In a country whose citizenry seems increasingly disconnected from each other and on a college campus with too little understanding of the meaning of the most recent election, Cronon provides a few guiding principles to which we should pay more than a little attention. Here is a short cheat-sheet.

The essence of this essay is how we should think about structuring a college experience whose aspiration is to “nurture the growth of human talent in the service of human freedom.” I wish I had written that. Cronon asks how we would know if someone has successfully embraced and internalized a liberal education. He offers a list of 10 potentially observable qualities or behaviors.

First and foremost is, “They listen and they hear … They work hard to hear what other people say.” This is a really big deal and casual evidence suggests it is getting increasingly rare.

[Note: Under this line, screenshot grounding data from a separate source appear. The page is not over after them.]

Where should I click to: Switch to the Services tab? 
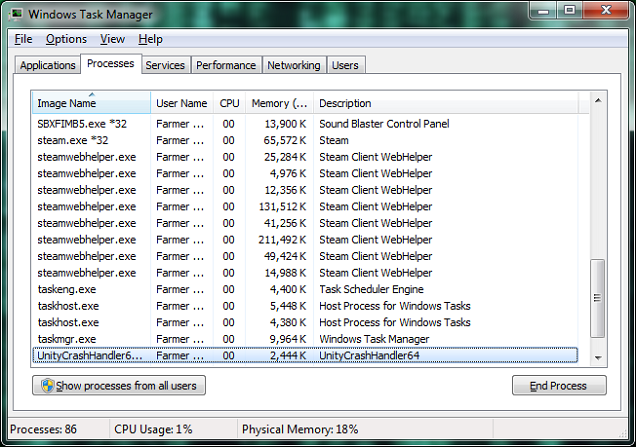click(x=165, y=65)
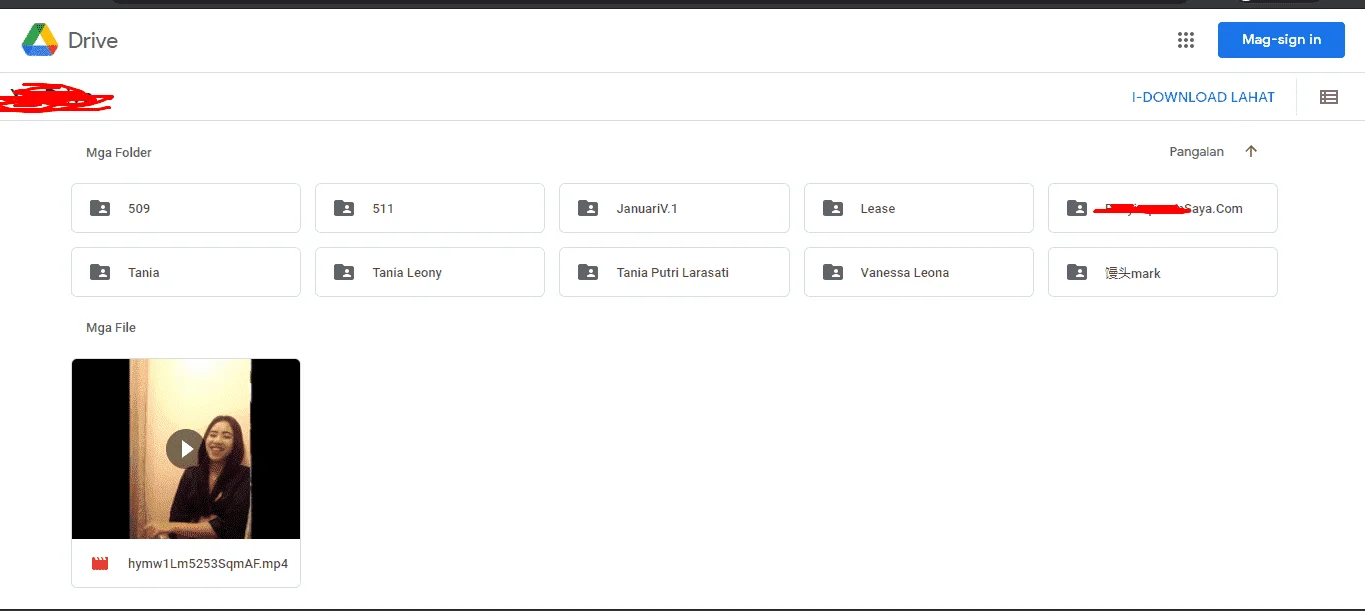
Task: Play the hymw1Lm5253SqmAF.mp4 video preview
Action: pos(186,449)
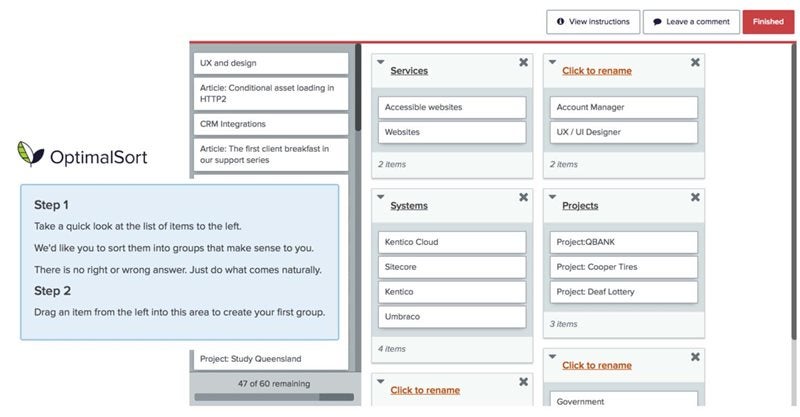Image resolution: width=800 pixels, height=417 pixels.
Task: Click the Project: Cooper Tires card
Action: click(x=624, y=267)
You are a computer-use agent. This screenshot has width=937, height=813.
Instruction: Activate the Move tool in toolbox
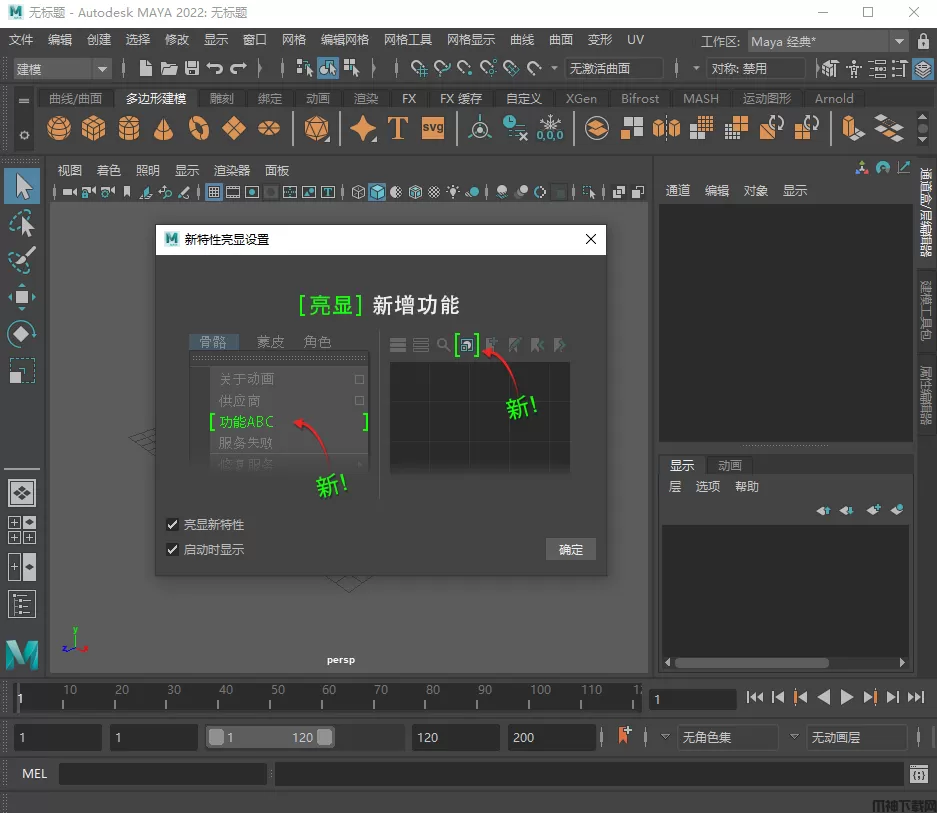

We need to get far better at working hard to hear what other people are saying, Beloit College included. Indeed, more optimistically, I think places like Beloit College offer the potential for tiny little toeholds where authentic listening to others might actually be possible, even welcome. But getting there is not a slam dunk. It will take more trust across the campus than we probably currently have, and it will take a pretty hefty dose of courage and humility. And, we will need to be intentional. Working hard to hear what other people say? We can do a lot better. We should do a lot better.

The 10th and last item on Cronon’s list is this: “More than anything else, being an educated person means being able to see connections that allow one to make sense of the world and act within it in creative ways.” In an increasingly disconnected nation within an increasingly disconnected world, aspiring to get far better at finding connections through a liberal education seems wonderfully substantive, hopeful, and refreshing.

Importantly, Cronon argues that an education leading you towards greater individual freedom requires the responsibility to connect—through understanding and action—to the world around you. The first sentence of Beloit’s mission statement reads: Beloit College engages the intelligence, imagination, and curiosity of its students, empowering them to lead fulfilling lives marked by high achievement, personal responsibility, and public contribution in a diverse society. This can never be fully achieved without (1) working hard to listen to what others say; and (2) understanding how the freedom that your Beloit education has helped to provide connects to the world around you.

Over the last year this country has looked and acted like a spectacularly un-liberally educated place. It is the responsibility of this college to be a place where differences of ways of knowing, of experiences, of opinions, get turned into transformational learning and development.

At an October meeting, the Beloit College board of trustees took up a proposal for a program that would promote opportunities to practice Cronon’s principles—to practice “civil discourse” around complicated and potentially contentious topics. The board not only endorsed the concept but also unanimously and enthusiastically provided generous funding for its first two years with equal contributions coming from all members. The details of this campus program are being worked out, but it seems to me that this is an important step in better realizing our mission as a college devoted to the power of a liberal education. I applaud our board for their vision and wisdom. Realizing a more Crononesque outcome will not be easy, but it is a worthy goal.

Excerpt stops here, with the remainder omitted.